Transform the dependency relationships between repositories into a graph and then perform exploratory data analysis and visualization. See this blogpost, in portuguese, for more details.
.
│
├── dataset/
| ├── sqlite/ <- sqlite github database
| └── json/ <- network as json files
|
├── notebooks/ <- Jupyter notebooks
|
└── make/
├── features/ <- features getter
└── network/ <- network getter (dependencies)
- Clone this repo
- Create a virtual environment (
venv
) - Activate your environment:
$ source [ENVIRONMENT_NAME]/bin/activate
- Install dependencies:
$ pip install -r requirements.txt
- Have a Github personal token (generate here) to insert on .env
There are mainly 2 Python Scripts, one network visualization using D3.js and some EDA on a jupyter notebook.
Run this command:
$ python3 getGithubNetwork.py -r [REPO_NAME] -o [JSON_FILENAME] -d [DEPTH]
This script uses GitHub GraphQL API and a Depth Limited Search(DLS) to fetch dependencies until reach the depth limit.
If you give --depth 0
, then the script will try to find all dependencies, as far down as they go.
The Json file will be availabe at dataset/json/
directory.
Initially you need to buil a database using github-to-sqlite. Originally only the scrape-dependents
script is available in the original repository. Our script to get dependencies was added on this forked repository
Run this command:
$ python3 getNetworkFromSqlite.py -db [DATABASE_NAME] -s [MINIMUM_STARS] -o [JSON_FILENAME]
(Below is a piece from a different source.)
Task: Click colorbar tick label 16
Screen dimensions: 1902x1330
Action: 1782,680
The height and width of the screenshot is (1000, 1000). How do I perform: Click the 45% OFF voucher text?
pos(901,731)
This script fetch a network from dependents table and convert it to a JSON file. The --stars
parameter indicates the minimum number of stars that a repository must have in order to be added to the network.
If you provide --stars 0
, then the script will add all repositories to the network.
The Json file will be availabe at dataset/json/
directory.
D3.js was used to view a sample of the network. You can see here or opening index.html
on a local host.
The notebooks/
contains some jupyter notebooks with some Exploratory Data Analysis.